» **Exercise directions**: Identify each line in the records below that contains the word "click", and copy it.

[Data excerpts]
════════════════

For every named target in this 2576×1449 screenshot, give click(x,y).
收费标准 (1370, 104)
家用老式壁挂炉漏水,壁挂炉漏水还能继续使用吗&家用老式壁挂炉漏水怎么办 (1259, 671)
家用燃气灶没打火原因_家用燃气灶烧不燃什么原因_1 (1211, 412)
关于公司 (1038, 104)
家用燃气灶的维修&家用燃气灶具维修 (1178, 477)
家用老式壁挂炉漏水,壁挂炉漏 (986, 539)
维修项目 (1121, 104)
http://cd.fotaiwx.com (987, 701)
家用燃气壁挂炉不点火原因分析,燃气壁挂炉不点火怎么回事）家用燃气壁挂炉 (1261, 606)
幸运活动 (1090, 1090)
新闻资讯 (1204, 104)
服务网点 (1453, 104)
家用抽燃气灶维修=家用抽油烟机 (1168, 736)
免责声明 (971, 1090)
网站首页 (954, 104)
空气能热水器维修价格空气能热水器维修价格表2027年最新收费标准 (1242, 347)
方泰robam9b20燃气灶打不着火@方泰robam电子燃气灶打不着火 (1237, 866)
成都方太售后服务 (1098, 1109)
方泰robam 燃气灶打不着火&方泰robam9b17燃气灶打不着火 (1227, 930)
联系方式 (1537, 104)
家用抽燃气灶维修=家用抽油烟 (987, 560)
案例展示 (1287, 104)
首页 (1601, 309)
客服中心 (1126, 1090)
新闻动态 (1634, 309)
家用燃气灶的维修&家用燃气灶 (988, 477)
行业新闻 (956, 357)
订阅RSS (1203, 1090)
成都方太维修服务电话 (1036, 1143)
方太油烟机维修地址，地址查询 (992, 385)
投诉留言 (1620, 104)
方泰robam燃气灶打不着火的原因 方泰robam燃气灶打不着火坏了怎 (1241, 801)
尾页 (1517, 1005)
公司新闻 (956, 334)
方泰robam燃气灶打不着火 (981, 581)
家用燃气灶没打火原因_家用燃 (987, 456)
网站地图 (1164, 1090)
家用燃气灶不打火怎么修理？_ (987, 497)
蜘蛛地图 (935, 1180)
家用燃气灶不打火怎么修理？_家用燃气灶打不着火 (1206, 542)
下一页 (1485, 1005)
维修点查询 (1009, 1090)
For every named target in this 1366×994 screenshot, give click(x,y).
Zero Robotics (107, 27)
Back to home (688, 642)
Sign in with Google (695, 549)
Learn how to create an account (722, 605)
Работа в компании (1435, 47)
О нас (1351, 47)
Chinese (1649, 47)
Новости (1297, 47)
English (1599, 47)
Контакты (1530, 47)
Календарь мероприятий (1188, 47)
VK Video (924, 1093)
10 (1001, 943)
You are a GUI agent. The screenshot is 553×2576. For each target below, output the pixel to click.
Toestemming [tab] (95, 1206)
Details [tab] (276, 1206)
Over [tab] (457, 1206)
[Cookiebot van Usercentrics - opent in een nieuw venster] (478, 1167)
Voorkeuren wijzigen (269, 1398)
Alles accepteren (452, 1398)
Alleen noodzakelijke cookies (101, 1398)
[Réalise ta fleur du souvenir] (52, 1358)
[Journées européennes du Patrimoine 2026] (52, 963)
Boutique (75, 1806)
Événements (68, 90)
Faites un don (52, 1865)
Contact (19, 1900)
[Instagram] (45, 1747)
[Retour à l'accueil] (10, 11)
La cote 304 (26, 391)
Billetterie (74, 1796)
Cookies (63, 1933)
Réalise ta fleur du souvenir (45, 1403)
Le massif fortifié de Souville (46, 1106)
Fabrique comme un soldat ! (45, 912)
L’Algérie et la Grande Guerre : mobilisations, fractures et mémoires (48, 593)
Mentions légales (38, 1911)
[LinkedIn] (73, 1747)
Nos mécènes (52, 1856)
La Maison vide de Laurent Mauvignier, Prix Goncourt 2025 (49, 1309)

════════════════

» **Result**:
For every named target in this 2576×1449 screenshot, give click(x,y).
For every named target in this 1366×994 screenshot, give click(x,y).
You are a GUI agent. The screenshot is 553×2576. For each target below, output the pixel to click.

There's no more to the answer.